Wednesday, August 12, 2015

About Yuan devaluation.

Malaysia,Canada and Australia.

Today and yesterday, China  made a surprising devaluation of YUAN to support the market. Devaluation of currency is market-oriented, we have seen China tried to save their market by intervening into stock market for intsances cut interest rates, suspended initial public offerings, relaxed margin lending and collateral rules, enlisted brokerages to buy stocks and backed by cash from the central bank. All this movements devised to stimulate the market to be bullish. However its still fall, why its due to the economy fundamentals.
Alarming indicator would be the CHINA GDP growth itself. China GDP growth is an envy by many economy, its at staggering 7% and this numbers considered as a norm recent years. Can they sustain this?



Besides that, China’s factory output for July also missed expectations, coming in at 6% year-on-year growth instead of the 6.6% expected. Adding to the slew of bad data was retail sales for July, which amounted to approximately 2.43tn yuan, up 10.5% from June, but also short of market expectations of a 10.6% rise.

Devaluation is a monetary policy tool of countries that have a fixed exchange rate or semi-fixed exchange rate. It’s just like one of the complex central bank tools.



When outside currencies are much stronger, a country can attract international business with cheaper production and labor costs by having a lower valued currency. The move suggests China is looking for ways to get it going again. But it also has major implications for the U.S. and other countries that trade with China because it puts their companies at a disadvantage.

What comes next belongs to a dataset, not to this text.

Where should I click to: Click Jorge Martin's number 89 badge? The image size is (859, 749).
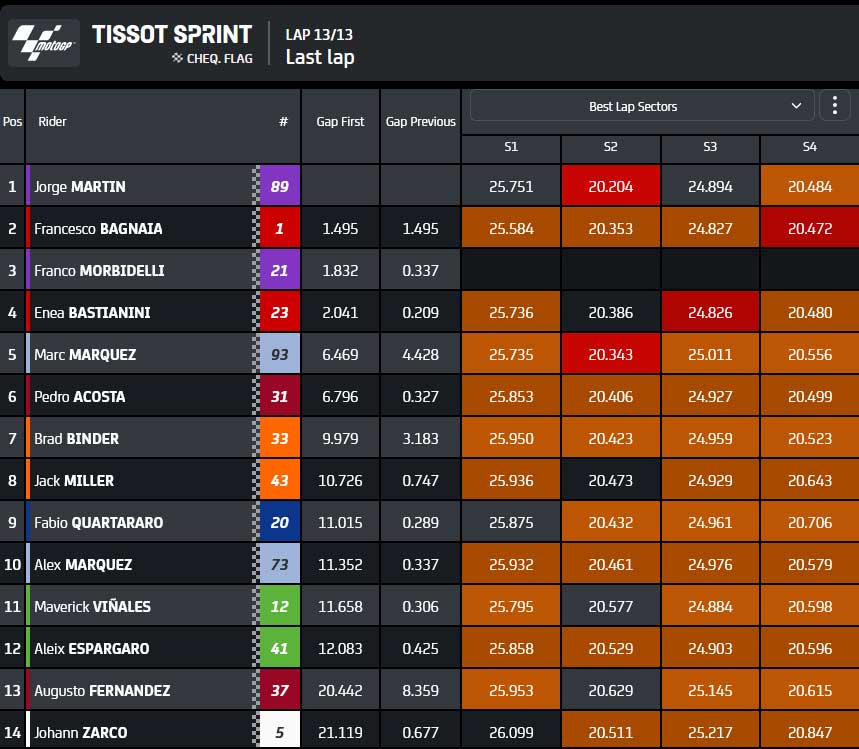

Some summary from analysts:-
•        If you’re running a Chinese business that imports goods, your costs just increased.
•         If you sell a lot of goods in China, you could see a slip in demand because the Chinese have less purchasing power. That could be especially problematic for a luxury goods business.
•        If you’re running a business outside China that sources goods in China, your costs just decreased.
•         If you’re a Federal Reserve official waiting for inflation to return so you can raise interest rates, the prior development will make that job a little harder.
•               If you’re a finance minister in a country whose exports compete with China’s, traders are going to put your currency under pressure because your economy might take a hit.

Some words that lend support is that this is one-off counter-measure, it means no more surprise movement by China in coming months. This term is definitely subject to revise and analysts are skeptical by hinting further tools will be applied to save the China market.